Source text:

Nate Haywood plays gambler Sky Masterson in Hingham Civic Music Theatre’s production of “Guys and Dolls.” (Photo by Kerry Tondorf)
In Dooner’s vision, the show’s “Runyonland” setting “is a fantasy world of comical gamblers, gangsters, showgirls and ne’er-do-wells from the underworld of New York that make this show outrageously funny.” He also draws from composer Loesser’s philosophy of staging, “that you lose or win an audience in the first five minutes of the show.” Says Dooner, “It’s one of the best pieces of directing advice I have ever heard, and to honor that I want to create a show that moves with lightning speed from moment to moment.”
Lindsy Warwick goes through some steps as one of the Hot Box Club dancers in “Guys and Dolls.” (Photo by Kerry Tondorf)
The Hingham cast features Milton’s Jim Foster as the mission’s Brother Arvide and Hanover’s Anne Thornton as General Cartwright, with Marshfield’s Sally Jenkins and Weymouth’s Megan Pillsbury as Sisters Agatha and Martha. The show is choreographed by Hingham’s Diana Byrne Gossard, with special attention to numbers by the Hot Box dancers: Hingham’s Megg Rowan, Hull’s Leah Shiels, Plymouth’s Jess Phaneuf, Charlestown’s Lindsy Warwick, Holbrook’s Amanda Matson and Erin Burns, of Epson, N.H. Music direction is by Brockton’s Trey Lundquist, who himself played Sky in the 2016 Cohasset production.

Task to complete: Pick up the article about the Hingham "Guys and Dolls" production after its final sentence and carry it forward. The entries that come next are separate material and have nothing to do with the article about the Hingham "Guys and Dolls" production.

Supplied material:
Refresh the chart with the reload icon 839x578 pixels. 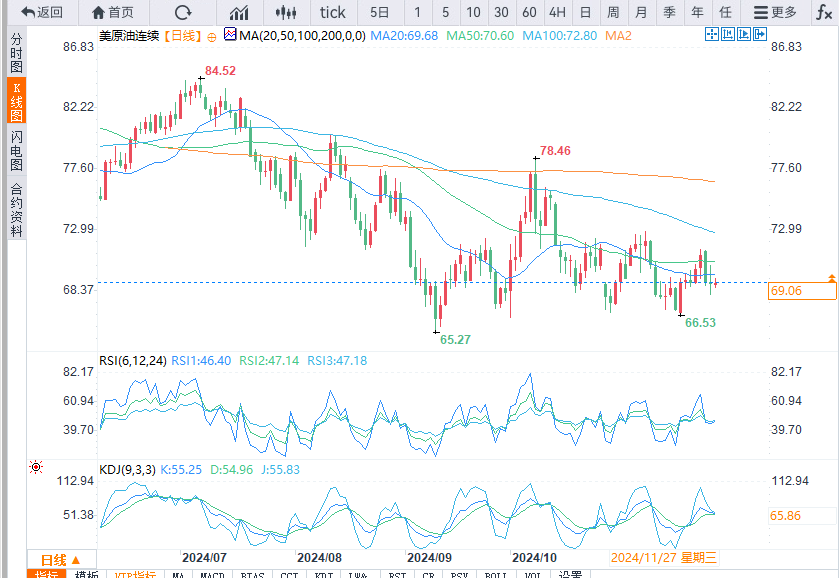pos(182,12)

==

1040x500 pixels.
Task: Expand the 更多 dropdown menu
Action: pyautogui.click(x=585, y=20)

Answer to the problem:
At the first “Guys and Dolls” cast meeting actors from previous Hingham Civic shows reunite. From left are Hingham’s Roy Harris, Frank Mellen and Joel Leonard, and Marshfield’s Daniel Hannafin. (Photo by Kerry Tondorf)
Other gamblers for the April show are Hingham’s Frank Mellen and Joel Leonard (Scranton Slim and “the Greek”), Boston’s Jack Ferdman (as both Rusty Charlie and Big Jule), Quincy’s Steve Alibrandi (Benny Southstreet), Marshfield’s Daniel Hannafin (Harry the Horse), Plymouth’s Brendan Smith (Anjie the Ox) and Holbrook’s John Keets (Brandy Bottle Bates.)
Dooner, who directed Shakespeare’s “Midsummer Night’s Dream” for Norwell’s Company Theatre last year, goes so far as to compare “Guys and Dolls” with “The Taming of the Shrew”—noting that in comic Bard fashion, Sky “makes a bet with Nathan Detroit that he can woo a ‘doll’ of impeccable virtue” in Sarah. “Along the way, the two bad guys find unexpected love and redemption, and the audience gets a whole lotta laughs.”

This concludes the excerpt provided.